73

I have a problem to plot a subset of a data frame with ggplot2. My df is like:

df = data.frame(ID = c('P1', 'P1', 'P2', 'P2', 'P3', 'P3'),
                Value1 = c(100, 120, 300, 400, 130, 140),
                Value2 = c(12, 13, 11, 16, 15, 12))

How can I now plot Value1 vs Value2 only for IDs 'P1' and 'P3'? For example I tried:

ggplot(subset(df,ID=="P1 & P3") +
  geom_line(aes(Value1, Value2, group=ID, colour=ID)))

but I always receive an error.

Heikki
  • 2,214
  • 19
  • 34
matteo
  • 4,683
  • 9
  • 41
  • 77

10 Answers10

81

Here 2 options for subsetting:

Using subset from base R:

library(ggplot2)
ggplot(subset(dat,ID %in% c("P1" , "P3"))) + 
         geom_line(aes(Value1, Value2, group=ID, colour=ID))

Using subset the argument of geom_line(Note I am using plyr package to use the special . function).

library(plyr)
ggplot(data=dat)+ 
  geom_line(aes(Value1, Value2, group=ID, colour=ID),
                ,subset = .(ID %in% c("P1" , "P3")))

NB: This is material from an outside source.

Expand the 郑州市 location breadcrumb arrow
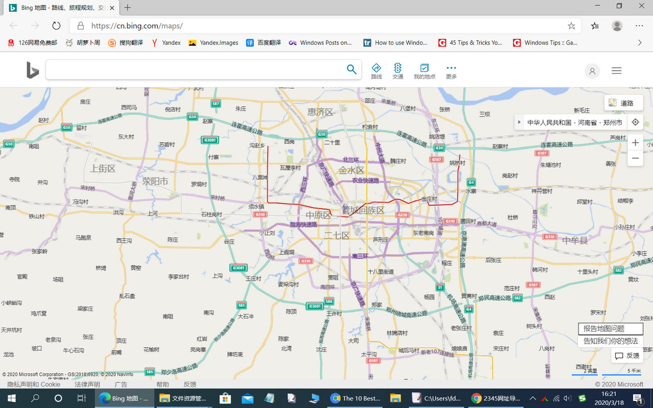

You can also use the complementary subsetting:

subset(dat,ID != "P2")
agstudy
  • 119,832
  • 17
  • 199
  • 261
  • 5
    It may be worth adding that following the depreciation of the `subset` argument the comparable results could be obtained using `geom_line(data=dat[dat$ID %in% c("P1" , "P3"),], ...)` as discussed [here](http://stackoverflow.com/a/34588455/1655567). In effect this works on the same basis as [the answer](http://stackoverflow.com/a/18165706/1655567) below. The minor difference is using subsetted data inside the geom call. – Konrad Aug 30 '16 at 13:21
  • @agstudy @konrad-rudolph defining `data=function(x) {...}` may work in place of `subset`. – Dave Oct 31 '16 at 17:38
  • @agstudy My data frame contains 3 columns (Year, rain, temp). So, when I am trying to plot only for the selected year I used `ggplot(subset(data=aggdata, Year %in% c("1901" , "1910")), aes(x=Year, y=tem, color=factor(Year)))` and it showing error `Error in Year %in% c("1901", "1910") : object 'Year' not found`. Could you tell me what I have to do? – mostafiz67 Sep 29 '20 at 08:56
  • is it possible to subset more than one column within ggplot? say I wanted to subset Year == 2022 & Age == 12 or something like that...with two columns to subset – FishyFishies Jul 31 '22 at 17:18
29

There's another solution that I find useful, especially when I want to plot multiple subsets of the same object:

myplot<-ggplot(df)+geom_line(aes(Value1, Value2, group=ID, colour=ID))
myplot %+% subset(df, ID %in% c("P1","P3"))
myplot %+% subset(df, ID %in% c("P2"))
Nick Isaac
  • 311
  • 3
  • 2
  • @Nick Yes, your code is working fine (creating plot) but in my case not showing the line! Could you tell me what I have to do? [https://i.postimg.cc/85VgpMKz/Screenshot-from-2020-09-29-15-21-54.png] – mostafiz67 Sep 29 '20 at 09:23
  • You've specified Year as both grouping variable and colour. Lines are drawn between data points of the same group. Setting up the plot in this way means you have only one observation per group. So the solution is to remove "group=Year" – Nick Isaac Sep 30 '20 at 11:15
  • Anyway to ensure that this keep colours the same? i.e. there are four lines, red green blue purple, if you subset to keep item 1 and 4 to keep the colours as red and purple, rather than red and green. – Aaron Walton Jun 02 '21 at 13:13
15

@agstudy's answer didn't work for me with the latest version of ggplot2, but this did, using maggritr pipes:

ggplot(data=dat)+ 
  geom_line(aes(Value1, Value2, group=ID, colour=ID),
                data = . %>% filter(ID %in% c("P1" , "P3")))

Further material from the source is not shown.